→ **DESCRIPTION OF THE TASK**: Pull out each line of the data below that contains the string "label". Case counts.

--- EXERCISE MATERIALS ---

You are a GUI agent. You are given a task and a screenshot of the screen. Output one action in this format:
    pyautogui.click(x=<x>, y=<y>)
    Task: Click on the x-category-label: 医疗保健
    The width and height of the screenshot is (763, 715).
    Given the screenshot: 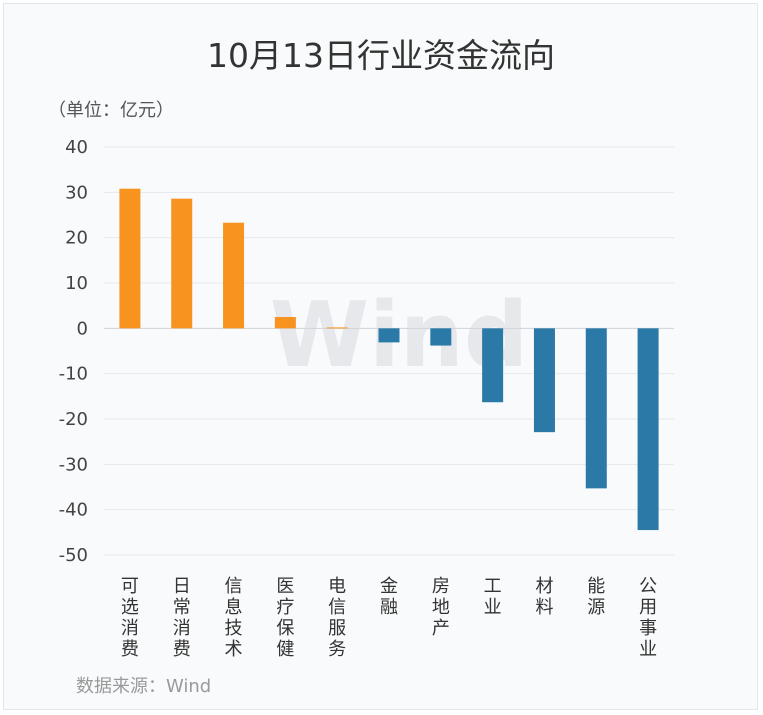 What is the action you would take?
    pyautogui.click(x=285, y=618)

---
--- EXERCISE MATERIALS ---

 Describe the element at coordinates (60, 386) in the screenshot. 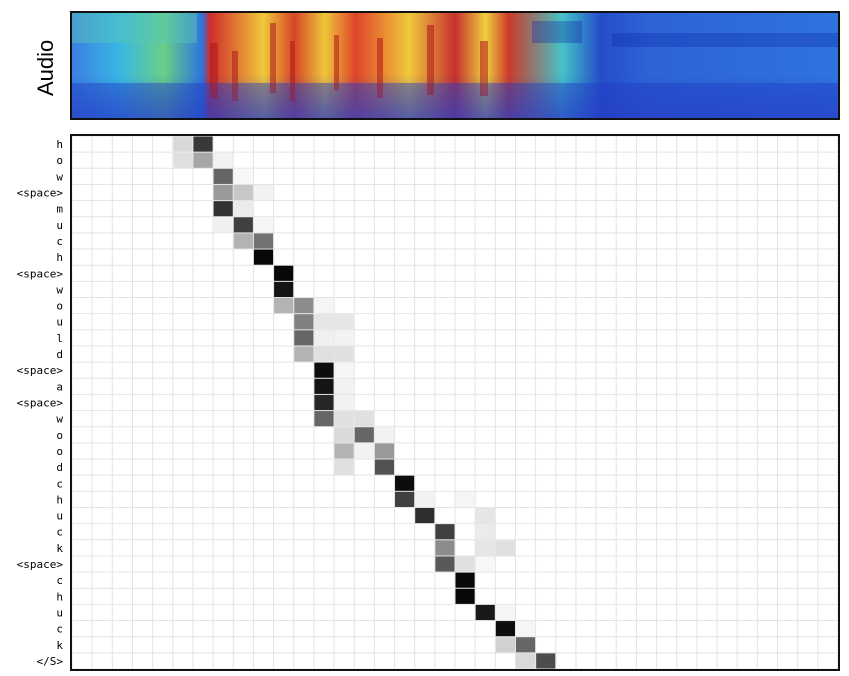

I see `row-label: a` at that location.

---

→ **YOUR SOLUTION**:
    Task: Click on the x-category-label: 医疗保健
I see `row-label: a` at that location.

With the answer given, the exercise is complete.